--- WORK ORDER ---
Nothing in the records may be altered, and no picture may be included. Restate them in full.

Saved data entries
····················
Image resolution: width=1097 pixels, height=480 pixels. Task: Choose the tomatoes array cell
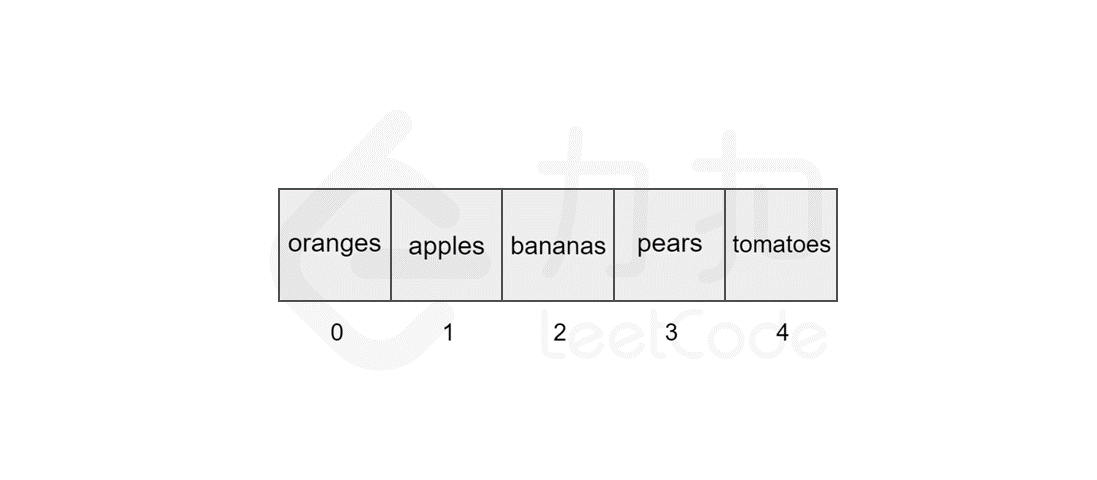point(781,245)

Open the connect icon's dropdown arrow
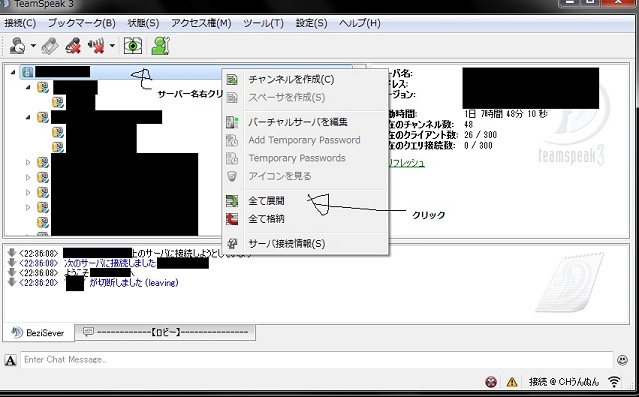(33, 46)
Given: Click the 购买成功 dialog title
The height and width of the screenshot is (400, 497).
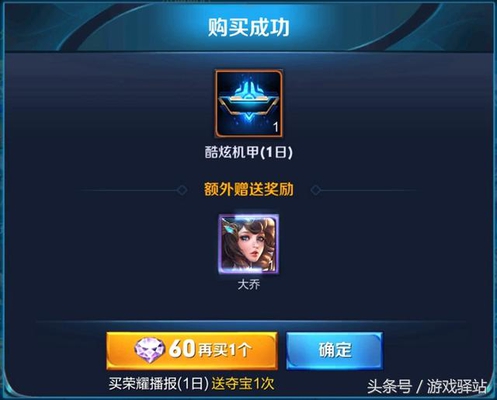Looking at the screenshot, I should [x=249, y=27].
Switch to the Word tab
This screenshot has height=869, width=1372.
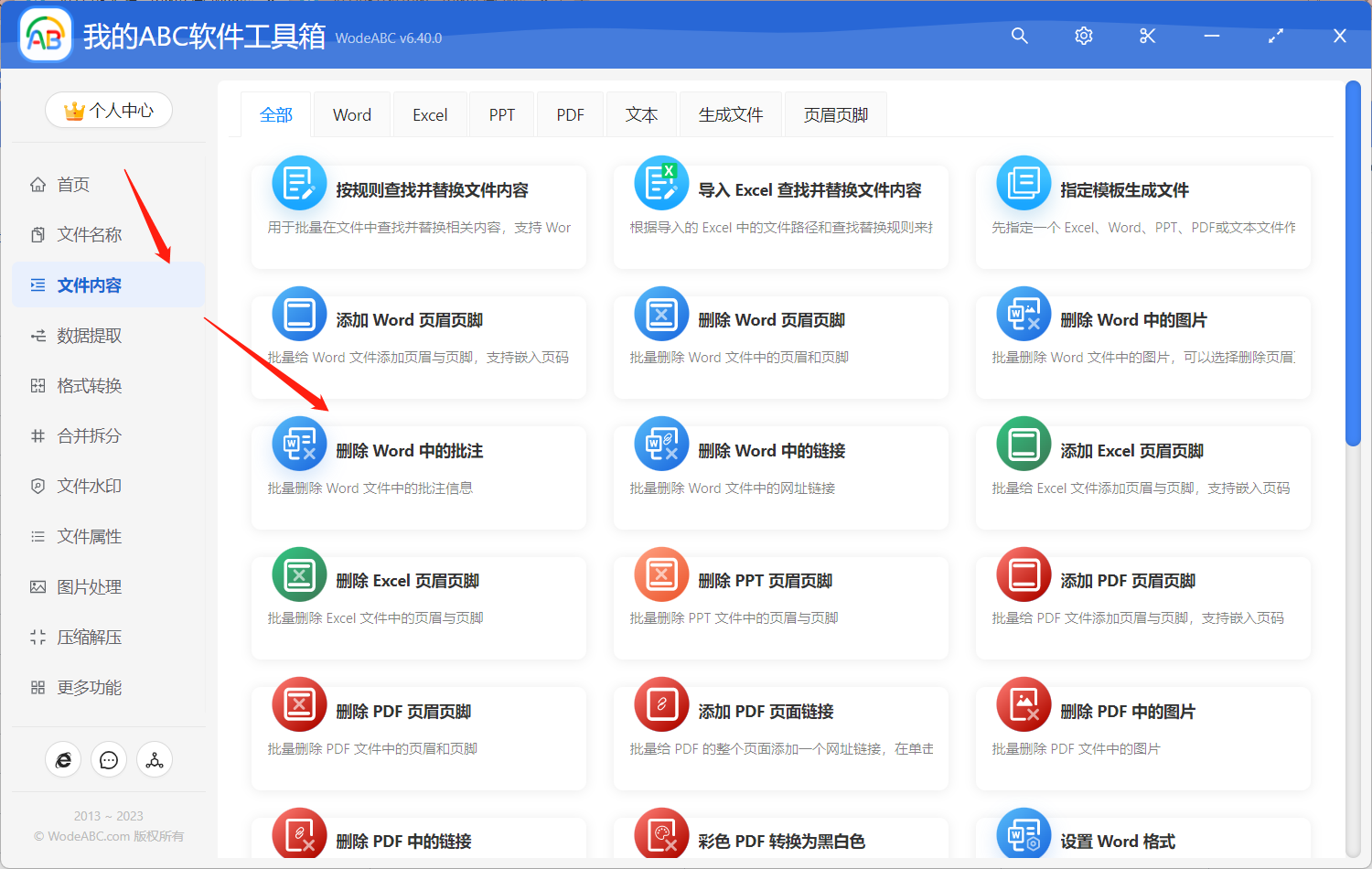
····················
--- ANSWER TO THE PROBLEM ---
Image resolution: width=1097 pixels, height=480 pixels. Task: Choose the tomatoes array cell
point(781,245)

Open the connect icon's dropdown arrow
(33, 46)
Given: Click the 购买成功 dialog title
The height and width of the screenshot is (400, 497).
Looking at the screenshot, I should [x=249, y=27].
Switch to the Word tab
This screenshot has height=869, width=1372.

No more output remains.